For several years now, golf courses across the USA have been bursting at the seams. With demand reaching heights not seen in decades, most clubs and resorts wish they had more inventory to offer. This is especially true at a place like Bandon Dunes, which is already largely booked through October 2024.
To help alleviate pressure and give guests more of what they avidly travel to the south-west Oregon coast to consume, Bandon has announced the construction of a new par-3 course, to be designed by the architecture firm of Whitman, Axland and Cutten (known as WAC). The team will begin pushing sand later this month and hopes to have the course completed by next October.
The yet-to-be-named 19-hole layout will be Bandon’s second short-course option to accompany The Preserve, a rollicking 13-hole course designed by Bill Coore and Ben Crenshaw (and shaped by designer Dave Zinkand) playing through wild coastal dunes with views above the Pacific Ocean. The new course will be the resort’s seventh, along with the original Bandon Dunes, designed by David McLay Kidd in 1999, Pacific Dunes (2001, Tom Doak), Bandon Trails (2005, Coore and Crenshaw), Old Macdonald (2011, Doak and Jim Urbina) and Sheep Ranch (2020, Coore and Crenshaw).
Like The Preserve, the new par-3 course is located west of Bandon Trails in another gorgeous section of dunes – and the 15th green will sit just below Trails’ first green and second tee area.
Bandon Dunes owner Mike Keiser knows Rod Whitman and Dave Axland well – they built Cabot Links in 2011, the first course at Cabot Cape Breton that Keiser developed with partner Ben Cowan-Dewar (Cutten worked on the project as well). Axland has also been a longtime associate with Coore and Crenshaw and helped get their preliminary work started at both Bandon Trails and Sheep Ranch.

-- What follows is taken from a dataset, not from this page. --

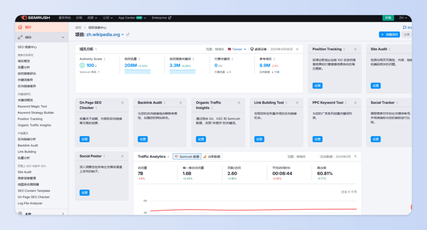The width and height of the screenshot is (427, 230).
Task: Click the 创建项目 button
Action: tap(389, 35)
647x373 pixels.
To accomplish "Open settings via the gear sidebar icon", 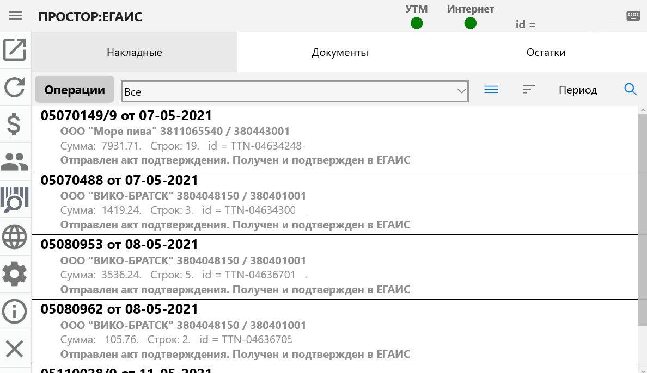I will [15, 273].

Bandon Trails is the lowest-ranked of the four Bandon courses on America’s 100 Greatest, probably because it’s the only one not immediately adjacent to the Pacific coastline. But we consider it such a compelling layout that it needs no seascape to command one’s attention. Bandon Trails starts and finishes in serious sand dunes (the 18th being recently altered by Coore) while the remainder rolls through Oregon forest. Bump-and-run is the name of the game but the structure of each hole requires thoughtful bumps and targeted runs. Its most controversial hole is the short par-4 14th with a thumb of a green personally fashioned by Crenshaw.
As with nearly everything at Bandon, the short course property radiates natural golf.
“It’s wind-blown and choppy in places, and has some quiet spots too, but it’s just a wonderful piece of ground,” Axland says, noting that the up-and-down nature of the dunes that would make it difficult to situate longer holes are ideal for par 3s. “It reminds me a little bit of the really severe dunes left of the 11th hole at Prairie Dunes.”
The WAC team initially flagged out 12 holes that fit into the landscape and had the golf variety they were looking for. Keiser’s son Chris, who along with his brother, Michael, is taking on a more prominent leadership role at Bandon, walked the holes with Ken Nice, the longtime director of agronomy.
“I think what they liked more than anything is that it was just a good, fun walk,” Axland says. “They said, ‘We didn’t want the walk to end. Can you guys find some more holes?’ ”
The architects noticed there were two junctures in the routing with the potential to break outward into additional three-hole loops. That brought the total to 18 holes, a number that seemed a little too on the nose.
“At that point we had 18 holes, and while we weren’t trying to get to 18, we could hear what people would be saying: ‘Oh, you just went and built an 18-hole course!’ ” Axland says. Perhaps fortuitously, Mike Keiser wasn’t entirely happy that the 18th hole finished away from the first tee and staging area. Axland and the team surveyed the ground in between the two points and noticed it was also just right for a par 3. “So we have a 19-hole golf course,” he says.
The holes will range from approximately 62 to 138 metres (68 to 151 yards), though that might change in the field. Most of the green sites will simply follow the movements of the natural grades. “That will be our first guide – it just looks terrific the way it is, and the art will be in enhancing and refining,” Axland insists. “The inspiration for the greens is right there. You might hear that too much sometimes and think, ‘Is it really that way? Come on.’ It’s an easy statement to make, but it really is the case here.”